After locating the line that contains "At what coordinates" in the records below, write out exactly that line and each line after it through the one that contains "Screen dimensions: 1154x940", and nothing else.
(Records to use)
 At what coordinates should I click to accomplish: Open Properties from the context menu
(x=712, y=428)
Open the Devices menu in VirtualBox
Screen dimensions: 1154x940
(End Records to use)
(Records to use)
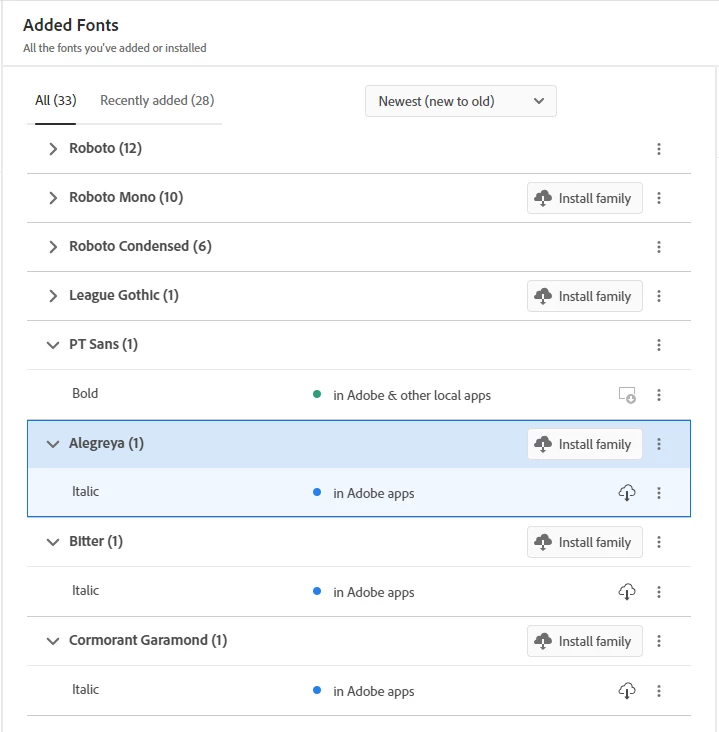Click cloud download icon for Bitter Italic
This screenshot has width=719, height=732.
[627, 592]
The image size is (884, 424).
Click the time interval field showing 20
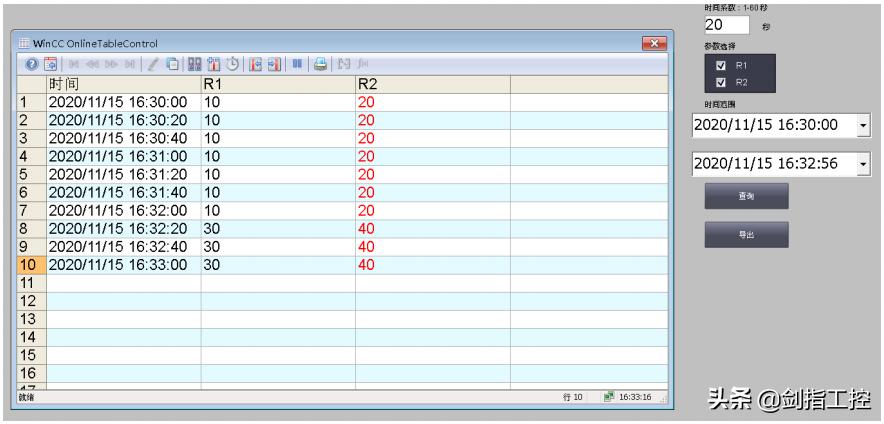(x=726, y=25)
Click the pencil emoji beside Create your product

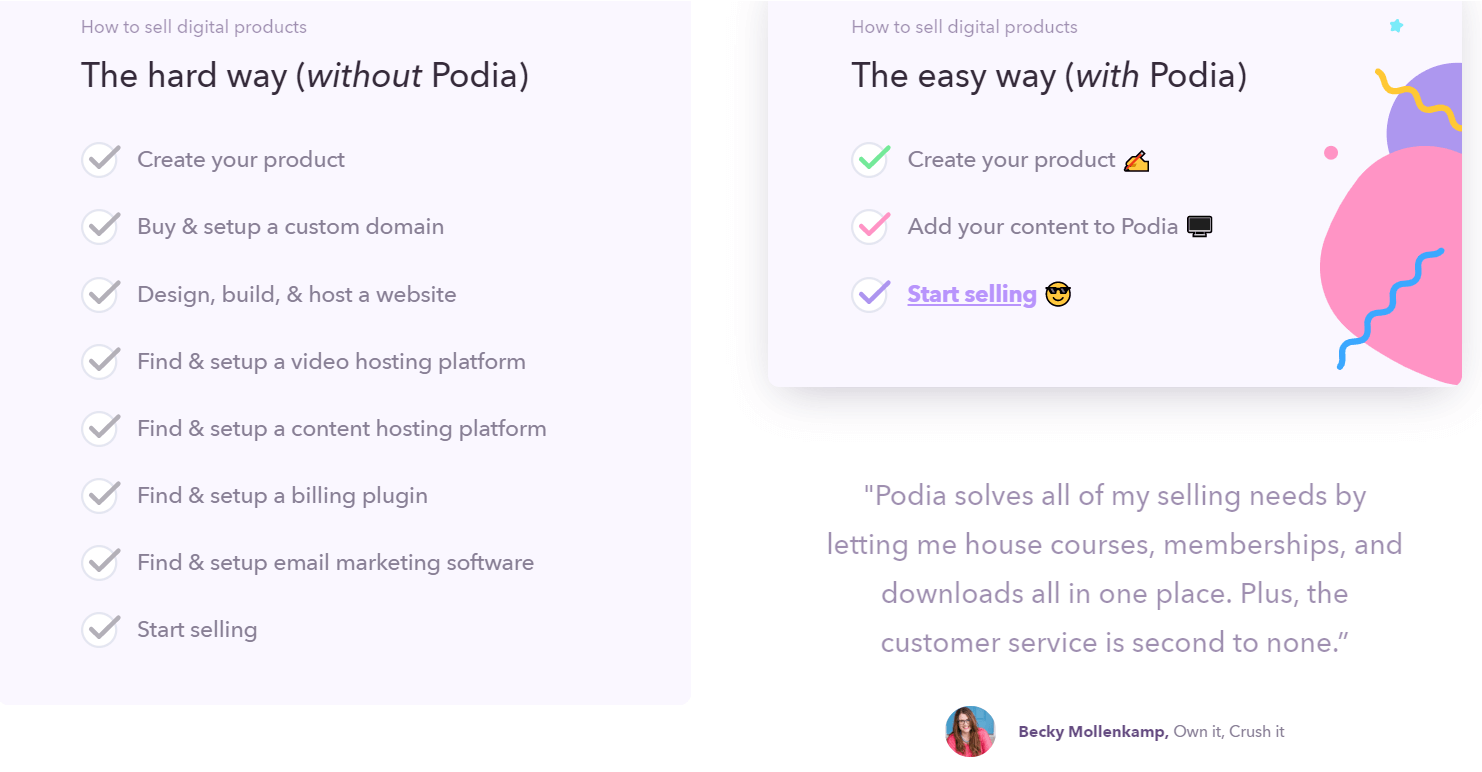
(End Records to use)
- Output of the task:
 At what coordinates should I click to accomplish: Open Properties from the context menu
(x=712, y=428)
Open the Devices menu in VirtualBox
Screen dimensions: 1154x940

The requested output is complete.